通勤電車で読んでた『イーロン・マスク』。これはおもしろかった。

HONZの記事(https://honz.jp/articles/-/54004)がよさげだったので通勤電車で読んでて、あと土曜日にずっと読んでた。で、読んでみたらなるほどおもしろかった。ザッカーバーグhttps://k-i-t.hatenablog.com/entry/20131228/p1 https://k-i-t.hatenablog.com/entries/2013/07/12#p1)やジョブズhttps://k-i-t.hatenablog.com/entry/20161113/p1 https://k-i-t.hatenablog.com/entry/2019/10/06/231318 https://k-i-t.hatenablog.com/entry/20150112/p2 https://k-i-t.hatenablog.com/entry/20150613/p1 https://k-i-t.hatenablog.com/entry/20160304/p1)よりも面白かったし、ベゾス(https://k-i-t.hatenablog.com/entry/2022/02/18/180135)の本よりは全然面白かったし、ビズ・ストーン(https://k-i-t.hatenablog.com/entry/20141129/p2)の本と逆ベクトルで面白かった。
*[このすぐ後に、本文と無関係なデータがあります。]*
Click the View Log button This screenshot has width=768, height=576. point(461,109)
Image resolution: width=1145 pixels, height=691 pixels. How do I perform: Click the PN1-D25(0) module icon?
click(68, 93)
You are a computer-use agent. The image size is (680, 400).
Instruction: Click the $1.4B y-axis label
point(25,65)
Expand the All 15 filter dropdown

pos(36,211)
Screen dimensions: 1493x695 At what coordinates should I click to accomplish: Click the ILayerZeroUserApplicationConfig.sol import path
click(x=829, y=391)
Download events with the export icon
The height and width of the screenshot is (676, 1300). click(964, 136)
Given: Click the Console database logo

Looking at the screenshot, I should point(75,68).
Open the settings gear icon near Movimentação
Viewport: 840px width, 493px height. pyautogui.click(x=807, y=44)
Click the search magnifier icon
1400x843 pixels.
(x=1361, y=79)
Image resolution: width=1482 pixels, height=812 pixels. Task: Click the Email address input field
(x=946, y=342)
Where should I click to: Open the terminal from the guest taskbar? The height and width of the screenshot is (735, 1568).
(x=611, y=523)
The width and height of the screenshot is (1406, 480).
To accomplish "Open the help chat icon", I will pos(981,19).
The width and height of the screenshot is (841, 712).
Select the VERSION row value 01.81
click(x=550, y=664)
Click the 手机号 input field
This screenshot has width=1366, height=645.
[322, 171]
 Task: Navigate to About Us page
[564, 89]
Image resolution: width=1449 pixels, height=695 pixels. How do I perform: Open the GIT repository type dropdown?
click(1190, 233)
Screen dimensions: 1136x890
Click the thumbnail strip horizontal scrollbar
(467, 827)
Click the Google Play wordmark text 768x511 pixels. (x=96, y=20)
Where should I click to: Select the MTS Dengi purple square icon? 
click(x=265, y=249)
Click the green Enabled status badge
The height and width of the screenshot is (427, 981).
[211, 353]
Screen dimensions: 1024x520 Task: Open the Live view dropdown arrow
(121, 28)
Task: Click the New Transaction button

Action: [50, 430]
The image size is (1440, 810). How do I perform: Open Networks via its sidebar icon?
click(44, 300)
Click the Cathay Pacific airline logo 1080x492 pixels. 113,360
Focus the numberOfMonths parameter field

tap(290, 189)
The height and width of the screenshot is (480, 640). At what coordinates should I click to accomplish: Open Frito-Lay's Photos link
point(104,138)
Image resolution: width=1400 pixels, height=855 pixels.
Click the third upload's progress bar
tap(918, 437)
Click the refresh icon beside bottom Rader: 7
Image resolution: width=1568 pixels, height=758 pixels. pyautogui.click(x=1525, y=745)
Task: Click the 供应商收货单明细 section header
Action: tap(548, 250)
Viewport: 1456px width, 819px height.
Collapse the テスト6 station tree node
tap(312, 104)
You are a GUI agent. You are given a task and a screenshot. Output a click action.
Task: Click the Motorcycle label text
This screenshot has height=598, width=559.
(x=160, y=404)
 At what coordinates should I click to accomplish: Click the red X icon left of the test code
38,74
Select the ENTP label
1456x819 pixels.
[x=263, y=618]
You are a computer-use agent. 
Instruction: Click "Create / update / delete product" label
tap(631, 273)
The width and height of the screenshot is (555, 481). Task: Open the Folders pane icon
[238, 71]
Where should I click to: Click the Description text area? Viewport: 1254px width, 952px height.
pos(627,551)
えーとつまり、Twitterが立ち上がる時の青春ぽいおはなしと、Twitterを呑み込んだ得体のしれない怪物みたいな男がそれまでにいろいろやってきたことのはなしというぐあいに。で、これ、公式の伝記ということで、本人に2年余りつきまとって取材したり、周辺の人たちに取材したりして、マスクが生まれる前から現在に至るまで、ぎっしりと二巻本で描き出している。で、このイーロンという人がまぁむちゃくちゃな性格でありそしてテスラやらスペースXやらでたしかにすごいことを成し遂げ、そしてあの愛すべきポンコツTwitterを呑み込んで、いったいなにをしようとしているのか。まぁ本書を読んだら、まぁあのぐらいの混乱にはなるわね、というのはまぁわかる。やってることが結局のところ正しいことなのかというと、あんまりそうは思えない、というのも、本書で書かれていることにいちおうよるならば、イーロンという人はべつに金を儲けたくてやってるわけではなくて、人類のためにやってる(たとえば地球が滅亡するときのために火星に移住できるようにならねばといってロケット会社を立ち上げる等)わけで、そこのところの本気ぐあいがたとえばベゾスとちがうところなわけだけれど、じゃあ地球が滅亡するときのために火星に移住することは正しいですかどうですかといわれたら、うーんそれはどうかなあとなるわけじゃないですか。しかしなにはともあれそれでロケット会社のすごいやつを作ってしまったんだからたいしたものだ等々。しかししかしそのために周りの人たちや技術者や仕事をしている人たちをめちゃめちゃに追い込んでボロボロになるまで働かせる、少しでも緩んだものは即座にクビにする、みたいなことを絶え間なく繰り返してるんだとしたら、まぁそんな事必要かなぁ、火星行かないし…という気にもなる。そしてまたしかし、じゃあ、この本はめちゃくちゃな狂信的暴君の怪物的なおはなしってことなのかというと、まぁそうでありつつ同時に、なんかイーロンという人は憎めないかんじがあるし、泣かせるところもあるし、まぁねぇ…という気にもなるわけで、まぁだからつまり、おもしろい伝記なのだった。
あとそうだな、イーロンという人がツイッターを買収した動機が、これまた人類のためで、言論の自由を守りたいみたいな気持ちからだったようなのだけれど、どうやらそこで「言論の自由」の敵、とイメージされているのが、左派的・「ポリコレ」的・エスタブリッシュメント的なものだというのが、まぁ、ふーんと思ったというか、まぁそれはたしかに近年の世の中でそのようなイメージになってるというのはなんとなくわかっていたし、まぁようするにいわゆる「トランプ現象」というのがそういう風潮のなかでおこったというのはわかるし、だからツイッターがトランプのアカウントを凍結したのは「言論の自由」への攻撃ということになって、マスクがツイッターを買収して多様性を重んじる企業文化ごと破壊して自分好みのものに作り替えたくなっているのは、話としては合っている(これ読んで、まぁいちおうわかる通り、マスクはまるきりめちゃくちゃなことをしようとしているわけでも、ツイッターをヘイト無法地帯にしようとしているわけでもないというのだけれど)。まぁしかし、だからつまり、こりゃなかなかたいへんだなぁと思ったしだい。